The oceans are among our biggest resource for life on earth, and also our biggest dumping grounds. Can anyone say identity crisis? The world seems to think we can take all the goodies out and put all of our garbage in, and then expect them to keep happily ticking away indefinitely. While it’s true the oceans can provide us with some amazing eco-solutions like alternative energy, they are undergoing some serious stress factors. Here are some big problems.

A view of how much the world consists of our oceans!

A view of how much the world consists of our oceans!

Overfishing Is Draining The Life From The Water

Overfishing is having some serious impacts on our oceans. Not only does it work towards wiping out a species, but also other species of marine animals that are dependent upon those fish for survival. It’s been shown that overfishing can cause marine animals to starve, since we’re taking food from their mouths in too large of numbers for them to be able to get their fill.

A descriptive diagram of how overfishing works against the ocean's ecosystem.

A descriptive diagram of how overfishing works against the ocean’s ecosystem.

We humans use some pretty destructive methods in how we fish, including bottom trawling which destroys sea floor habitat and scoops up many unwanted fish and animals that are tossed aside. We also pull far too many fish to be sustainable, pushing many species to the point of being listed as threatened and endangered.

Ocean’s Most Important Predators Are Being Killed

Overfishing is an issue that extends beyond familiar species like bluefin tuna and orange roughy. It’s also a serious issue with sharks. Sharks are killed in the tens of millions each year, mainly for their fins. It is a common practice to catch sharks, cut off their fins, and toss them back into the ocean where they drown. The fins are sold as an ingredient for soup. Sharks are top-of-the-food-chain predators, which means their reproduction rate is slow.

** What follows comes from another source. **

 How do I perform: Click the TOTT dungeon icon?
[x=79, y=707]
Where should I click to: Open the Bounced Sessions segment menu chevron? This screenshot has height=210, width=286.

Their numbers don’t bounce back easily from overfishing.

This poor hammerhead shark was finned and thrown back into the ocean to die.

This poor hammerhead shark was finned and thrown back into the ocean to die.

On top of that, their predator status also helps regulate the numbers of other species. When a major predator is taken out of the loop, it’s usually the case that species lower on the food chain start to overpopulate their habitat, creating a destructive downward spiral of the ecosystem. Shark finning is a practice that needs to end if our oceans are to maintain some semblance of balance.

Ocean Acidification

Ocean acidification is no small issue. The basic science behind acidification is that the ocean absorbs CO2 through natural processes. But at the rate at which we’re pumping it into the atmosphere through burning fossil fuels, the ocean’s pH balance is dropping to the point where life within the ocean is having trouble coping.

A before and after photo of a coral reef when attacked by ocean acidification.

A before and after photo of a coral reef when attacked by ocean acidification.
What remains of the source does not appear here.